Most people assume that disease far predated currency as a scourge of mankind. The truth, hard as it is to believe, is that money actually introduced sickness into the world. The fossil record shows that in the Paleosticene Era, humans first began picking fruit and trading it for other fruit or, more often, sex. Engorged on sweet treats, the homunculi located in the sperm grew corrupt and ornery, thereby initiating the world’s first STD. Other diseases followed. The Christian story of the Garden of Eden is simply an allegory for this primal monetary transaction.

Of course, if economies are able to spread illness to humans, the same is true of the reverse. Tuesday’s crash was not the result of a vast, interconnected web of socioeconomic factors; rather, it can be traced to one man, a 33-year old stockbroker in Shanghai named Chang Eng, who accidentally sneezed on the economy while walking to the rest room. The economy (which, as shares of citrus sales this quarter reveal, has not been taking its Vitamin C) thereby developed a fever, and an excess of mucous in the form widespread journalistic analysis. It was only one of those 24-hour things, though, so it’s feeling much better now, even though it’s still blowing its nose quite a bit.
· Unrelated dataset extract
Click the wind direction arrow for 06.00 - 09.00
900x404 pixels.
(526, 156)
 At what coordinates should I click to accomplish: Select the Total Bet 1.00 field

The Stock Market Crash of the 1930s can similarly be attributed to biological causes. The freewheeling spirit of the Jazz Age encouraged massive amounts of binge drinking, and, due to excessive optimism levels in the bloodstreams of most flappers and dandies, the effects were deferred to the cash in their pockets, which soaked up the alcoholic residue sweated out of its hosts during novelty dance crazes. As such, what we consider the Great Depression was actually the Goddamn Hangover.

It’s best to consider events like yesterday’s as economic cold sores, painfully flaring up at annoying and embarrassing times to ooze information about our unhealthy past. Yes, this is gross, but so is licking a dollar bill.

Tuesday, February 27, 2007


As promised, today we will examine the hidden meanings behind some of Sunday’s Oscar fashions. It is not our intention to frighten you with our findings, merely to make you aware that, when matters of global significance are at stake, no detail is accidental.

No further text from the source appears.